ペンネームが私の心の内を素直に書かせてくれた。
私は書くことで救われた。
そして しばらくして、
私の書いた記事に毎回♡を「好き」してくれる人がいることに気が付いた。
だれだろう? 
毎回、私の記事に赤い♡を贈ってくれる人ってどんな人なんだろう? 
私はその人の記事に飛んだ。

 記事は「かもめ食堂」なる映画のヒントになる北欧へ行ったことが書かれていた。娘も「かもめ食堂」の映画が好きで、私もテレビ映画になった時点で、娘と一緒に2回ほど見たことがあったのを思い出した。
「娘もこの映画が好きで、2回ほど娘と一緒に見たのを思い出します」  これが はじめてのメールだったと思う。

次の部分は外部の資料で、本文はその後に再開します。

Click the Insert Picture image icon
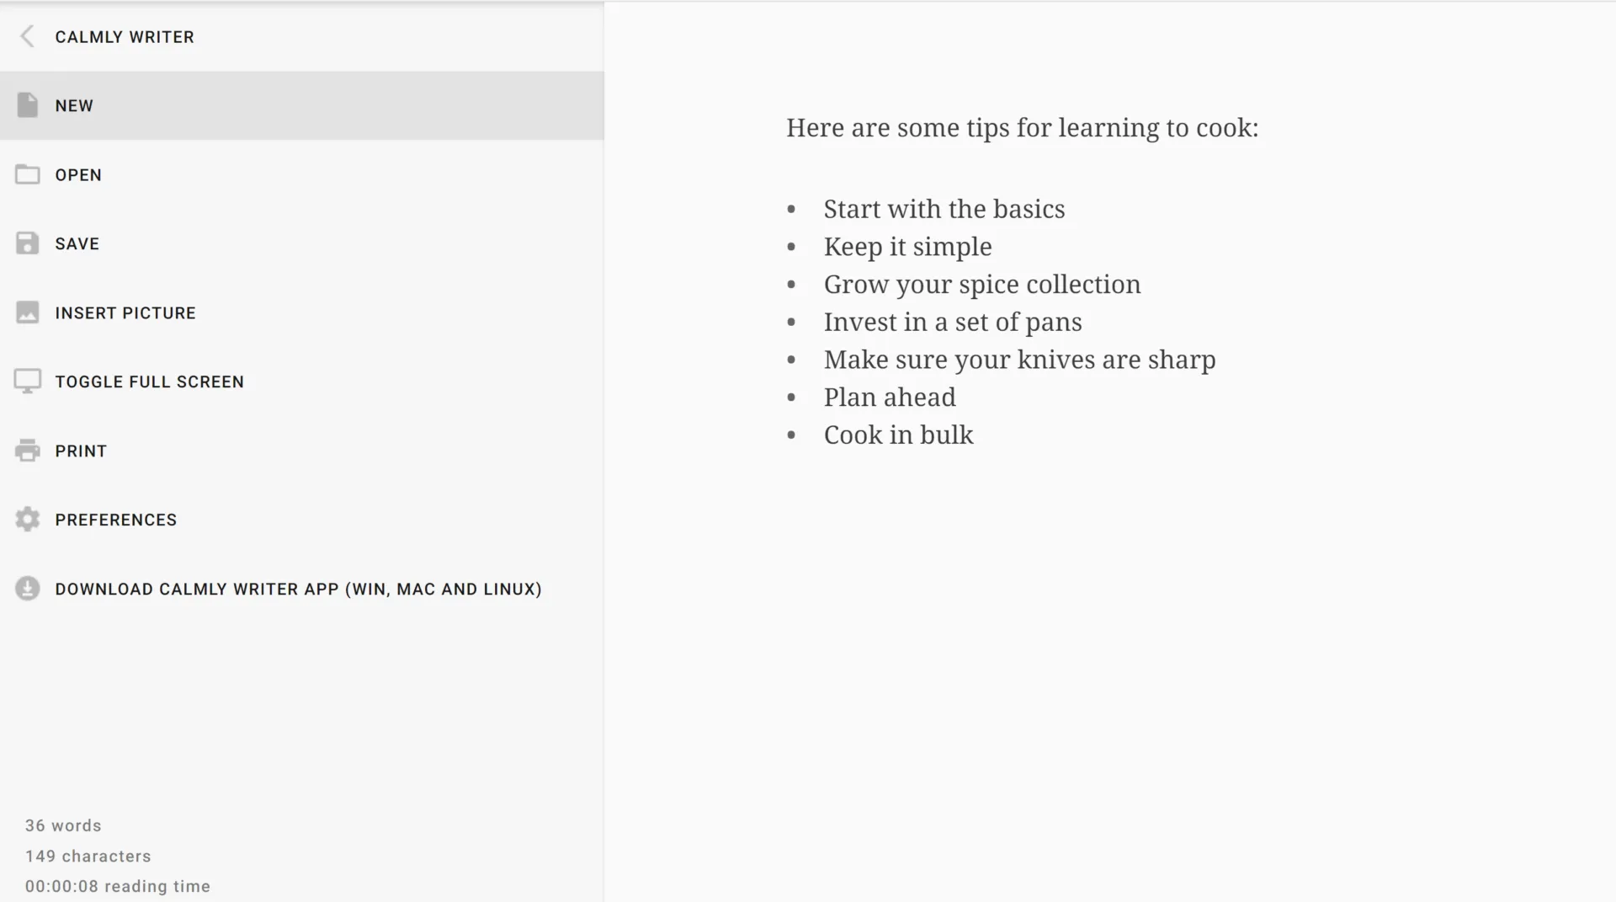Viewport: 1616px width, 902px height. coord(27,312)
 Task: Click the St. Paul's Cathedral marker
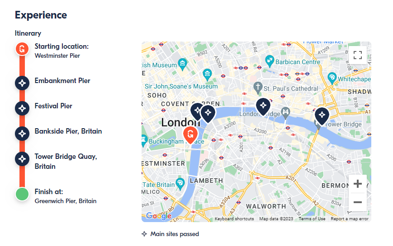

それからも、何度となくその人の記事を読んでいくうちに、
「なんと娘とよく似た感性の持ち主なのか?」と驚いた。
その感想を私はメールに率直に書いた。
そして記事を通して二人のメールの交換が始まった。


 娘が2020年11月7日午前9時30分息を引き取った。
意識がもうろうとしてスマホを持てない状態になっていたにもかかわらず、娘はエアースマホを打っていた。毎日程メールを交換していた友人がいることは知っていたけれど、その人が誰なのかを私は確認していなかった。  しかし、そんな娘の姿を見て、そんなにまでして打ちたかったのは誰なのだろう? やはり、毎日のようにメールをくれていたあの友人への返信なのではないか?と、思いながら 確信のないまま、私には謎のままだった。
   
 誰に打ちたかったのか、誰にどんなことを書きたかったのか…? 
 エアースマホの謎を残したまま、娘の「死」の直後から来たあわただしい時間は津波のように私たちを飲み込み、その謎は津波がひいていくように私の記憶から消し去ってしまっていた。